# Predict hiking times based on GPX tracks

We attempt to predict the walking times and durations for hikes based on GPX files using recurrent neural networks. Using personal GPX records as input, the outputs are personalized as well.

We use the `tf.keras` API, see [this guide](https://www.tensorflow.org/guide/keras) for details.

In [None]:
import pathlib

import matplotlib.pyplot as plt
import pandas as pd
import seaborn as sns

import tensorflow as tf
from tensorflow import keras
from tensorflow.keras import layers, models
import numpy as np
import h5py

import gpx_stats
import utils

print(tf.__version__)

### Load data

Load the dataset that was prepared by running the following command in a shell:

`run prepareData.py '~/GPX-Tracks' 'Wandern'`

In [None]:
train_dataset_file = 'hiking_data_training.hdf5'
test_dataset_file = 'hiking_data_test.hdf5'

Convert data to a pandas dataframe:

In [None]:
def read_hdf5_to_dict(file_name):
    hdf5_data = h5py.File(file_name, 'r')
    hdf5_data_dict = {}
    for name in gpx_stats.GpxSegmentStats.get_header():
        if name == 'Path':
            hdf5_data_dict[name] = [gpx_stats.PathFeature(data) for data in hdf5_data[name]]
        else:
            hdf5_data_dict[name] = hdf5_data[name][...]

    hdf5_data.close()
    return hdf5_data_dict

train_hdf5_data_dict = read_hdf5_to_dict(train_dataset_file)
test_hdf5_data_dict = read_hdf5_to_dict(test_dataset_file)

path_features_shape = train_hdf5_data_dict['Path'][0].shape
    
train_dataset = pd.DataFrame.from_dict(train_hdf5_data_dict)
test_dataset = pd.DataFrame.from_dict(test_hdf5_data_dict)

train_dataset.tail()

### Split features from labels

Separate the target value, or "label", from the features.

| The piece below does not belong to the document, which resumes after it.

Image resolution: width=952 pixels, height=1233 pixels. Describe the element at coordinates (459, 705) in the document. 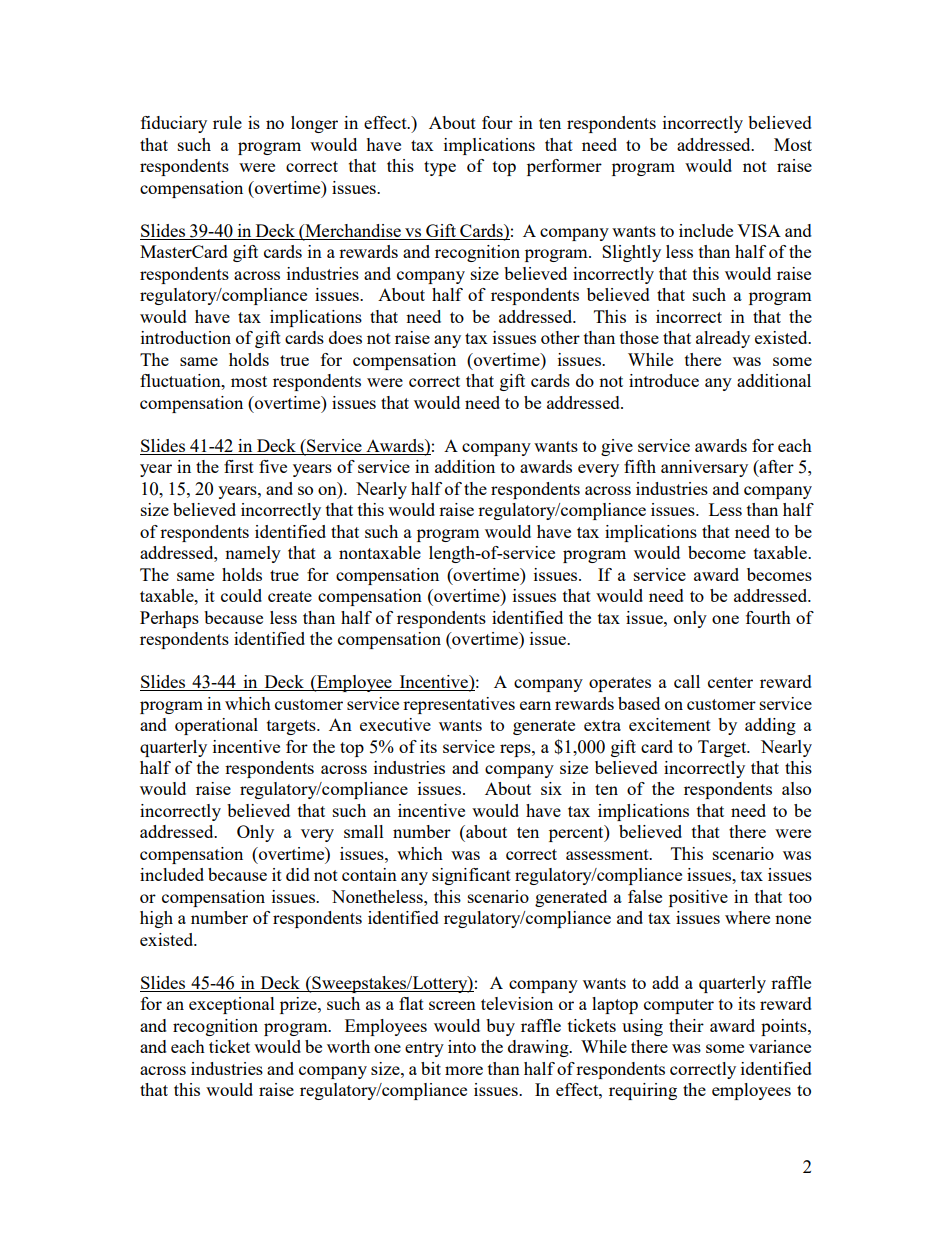

I see `representatives` at that location.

This label is the value that we will train the model to predict.

In [None]:
data_columns = ["Path"]
label_columns = ['MovingTime']
train_labels_data = []
test_labels_data = []

train_data = train_dataset[data_columns]
train_labels = train_dataset[label_columns]

test_data = test_dataset[data_columns]
test_labels = test_dataset[label_columns]

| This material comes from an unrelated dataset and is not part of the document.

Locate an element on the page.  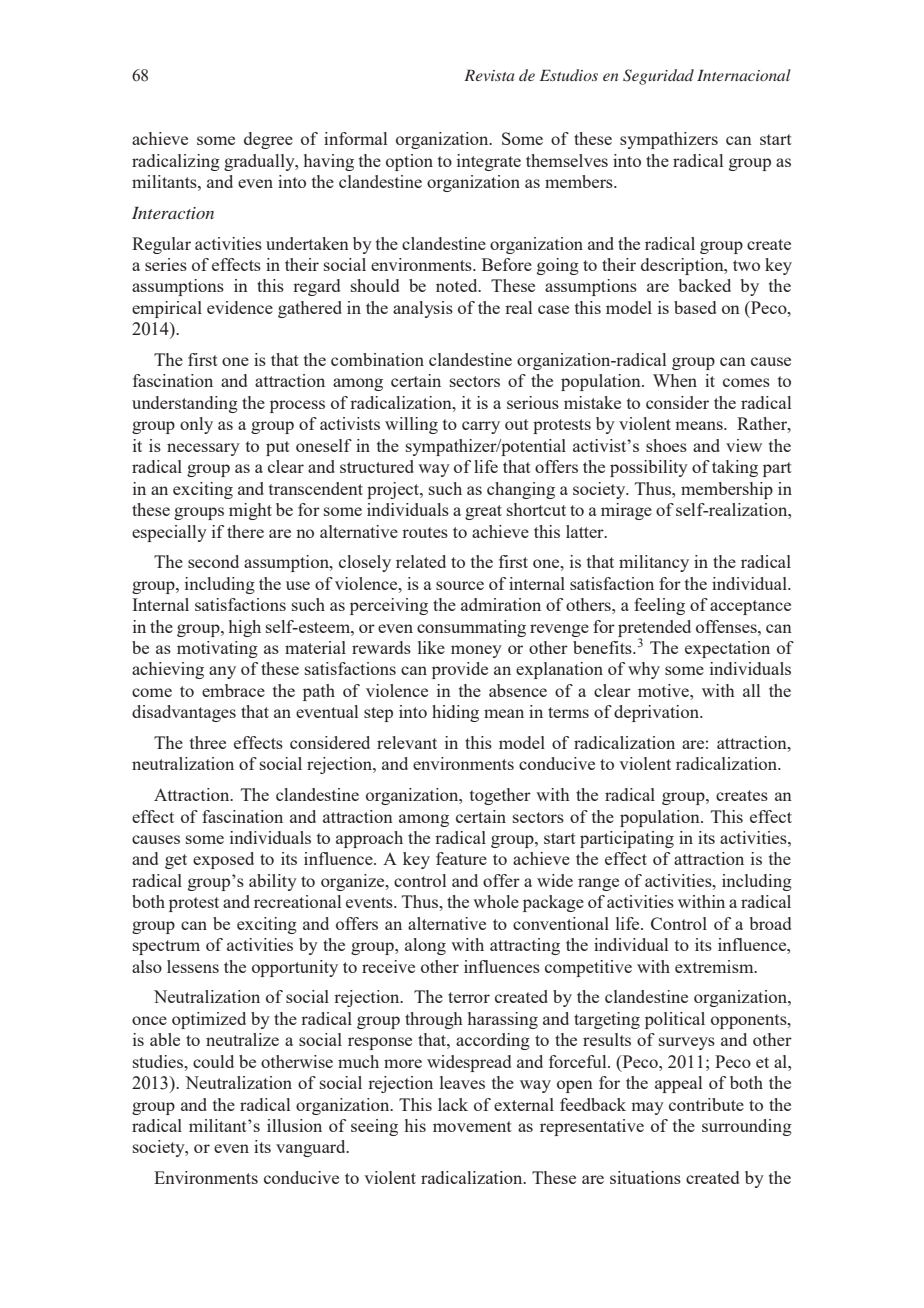
high is located at coordinates (245, 628).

train_paths_as_array = gpx_stats.convert_paths_to_array(train_data["Path"])
test_paths_as_array = gpx_stats.convert_paths_to_array(test_data["Path"])

Filter paths with `NaN` entries:

In [None]:
train_nan_mask = np.any(np.isnan(train_paths_as_array), axis=(1, 2))
test_nan_mask = np.any(np.isnan(test_paths_as_array), axis=(1, 2))

train_paths_as_array = train_paths_as_array[~train_nan_mask]
train_labels = train_labels[~train_nan_mask]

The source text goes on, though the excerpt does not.